→ **Task details**
Look below for the line with "Instruction: Delete the", then give it again exactly, along with every line that comes after it, the final line included.

→ **Extracted data**
══════════

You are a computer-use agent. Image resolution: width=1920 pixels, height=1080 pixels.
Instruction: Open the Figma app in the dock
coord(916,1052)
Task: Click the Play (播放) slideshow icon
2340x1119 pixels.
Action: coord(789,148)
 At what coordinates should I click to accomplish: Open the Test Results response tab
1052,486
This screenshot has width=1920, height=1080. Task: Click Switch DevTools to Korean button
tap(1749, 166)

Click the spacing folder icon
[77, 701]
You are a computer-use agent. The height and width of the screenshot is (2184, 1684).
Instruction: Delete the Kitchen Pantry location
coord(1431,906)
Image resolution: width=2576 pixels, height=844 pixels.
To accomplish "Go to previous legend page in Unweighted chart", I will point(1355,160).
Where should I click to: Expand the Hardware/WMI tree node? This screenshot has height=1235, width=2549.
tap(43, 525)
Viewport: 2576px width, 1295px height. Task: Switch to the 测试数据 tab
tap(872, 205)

══════════

→ **Task solution**
Instruction: Delete the Kitchen Pantry location
coord(1431,906)
Image resolution: width=2576 pixels, height=844 pixels.
To accomplish "Go to previous legend page in Unweighted chart", I will point(1355,160).
Where should I click to: Expand the Hardware/WMI tree node? This screenshot has height=1235, width=2549.
tap(43, 525)
Viewport: 2576px width, 1295px height. Task: Switch to the 测试数据 tab
tap(872, 205)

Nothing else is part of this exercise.